### Information shown
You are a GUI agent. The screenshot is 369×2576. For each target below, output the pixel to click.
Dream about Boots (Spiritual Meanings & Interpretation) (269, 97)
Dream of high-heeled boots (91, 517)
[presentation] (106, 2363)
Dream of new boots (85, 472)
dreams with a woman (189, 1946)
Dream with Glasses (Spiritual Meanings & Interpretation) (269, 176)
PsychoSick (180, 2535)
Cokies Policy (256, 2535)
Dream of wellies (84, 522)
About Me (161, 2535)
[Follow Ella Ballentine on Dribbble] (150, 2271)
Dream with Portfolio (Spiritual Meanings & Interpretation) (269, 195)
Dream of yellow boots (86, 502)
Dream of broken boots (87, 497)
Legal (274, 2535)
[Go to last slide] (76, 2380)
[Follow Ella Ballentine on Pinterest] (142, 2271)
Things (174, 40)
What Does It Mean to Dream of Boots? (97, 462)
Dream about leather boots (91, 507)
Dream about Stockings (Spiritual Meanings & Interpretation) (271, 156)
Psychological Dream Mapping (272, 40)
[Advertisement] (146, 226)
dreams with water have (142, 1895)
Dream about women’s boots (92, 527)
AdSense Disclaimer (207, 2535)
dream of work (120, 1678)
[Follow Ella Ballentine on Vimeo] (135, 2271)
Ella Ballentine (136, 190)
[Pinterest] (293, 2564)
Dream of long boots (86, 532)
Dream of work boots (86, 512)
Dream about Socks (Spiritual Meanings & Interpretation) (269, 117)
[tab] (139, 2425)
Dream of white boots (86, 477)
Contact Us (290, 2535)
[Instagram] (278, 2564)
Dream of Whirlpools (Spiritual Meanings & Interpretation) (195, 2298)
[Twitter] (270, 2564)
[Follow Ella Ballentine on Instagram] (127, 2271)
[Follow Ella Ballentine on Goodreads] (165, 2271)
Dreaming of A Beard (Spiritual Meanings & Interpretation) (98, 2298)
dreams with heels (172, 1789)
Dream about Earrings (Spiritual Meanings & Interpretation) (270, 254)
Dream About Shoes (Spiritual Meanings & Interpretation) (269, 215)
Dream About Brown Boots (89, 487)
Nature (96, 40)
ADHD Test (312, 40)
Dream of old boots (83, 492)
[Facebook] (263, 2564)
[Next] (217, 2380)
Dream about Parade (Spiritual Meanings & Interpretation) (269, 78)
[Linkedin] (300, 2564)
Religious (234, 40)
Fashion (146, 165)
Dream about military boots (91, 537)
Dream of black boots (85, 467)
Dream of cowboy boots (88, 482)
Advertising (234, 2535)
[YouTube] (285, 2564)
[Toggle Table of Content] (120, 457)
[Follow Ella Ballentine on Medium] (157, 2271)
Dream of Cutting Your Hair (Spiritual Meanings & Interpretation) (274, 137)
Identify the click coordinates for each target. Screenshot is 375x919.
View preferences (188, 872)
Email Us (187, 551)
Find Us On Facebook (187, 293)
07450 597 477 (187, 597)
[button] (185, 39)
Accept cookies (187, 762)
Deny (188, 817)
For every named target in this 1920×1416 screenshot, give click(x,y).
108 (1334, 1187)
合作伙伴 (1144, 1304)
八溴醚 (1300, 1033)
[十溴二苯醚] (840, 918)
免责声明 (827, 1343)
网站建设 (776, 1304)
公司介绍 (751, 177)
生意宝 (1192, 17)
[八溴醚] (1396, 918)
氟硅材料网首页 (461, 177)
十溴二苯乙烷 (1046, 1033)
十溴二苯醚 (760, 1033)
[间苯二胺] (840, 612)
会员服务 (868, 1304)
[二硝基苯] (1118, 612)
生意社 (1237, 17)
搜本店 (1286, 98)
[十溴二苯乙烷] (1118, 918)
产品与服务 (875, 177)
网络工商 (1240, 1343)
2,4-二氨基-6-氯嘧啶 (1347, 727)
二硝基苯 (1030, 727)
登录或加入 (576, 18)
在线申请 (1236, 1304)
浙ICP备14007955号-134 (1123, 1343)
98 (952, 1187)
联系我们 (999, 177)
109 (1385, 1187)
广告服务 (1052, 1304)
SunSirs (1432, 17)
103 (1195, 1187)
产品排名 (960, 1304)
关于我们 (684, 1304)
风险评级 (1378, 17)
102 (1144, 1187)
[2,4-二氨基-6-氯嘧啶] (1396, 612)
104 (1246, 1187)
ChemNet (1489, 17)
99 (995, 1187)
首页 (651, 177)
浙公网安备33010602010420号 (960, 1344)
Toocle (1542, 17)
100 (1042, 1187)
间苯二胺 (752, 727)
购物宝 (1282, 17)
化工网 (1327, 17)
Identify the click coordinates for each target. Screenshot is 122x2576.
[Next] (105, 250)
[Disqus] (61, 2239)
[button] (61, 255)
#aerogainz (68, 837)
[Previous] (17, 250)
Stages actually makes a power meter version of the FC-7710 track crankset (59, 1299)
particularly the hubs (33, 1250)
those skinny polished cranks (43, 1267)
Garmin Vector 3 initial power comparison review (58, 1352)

### The task
Among the entries above, how many lines contain the string "Follow"? Write the number alone.

### Result of the exercise
6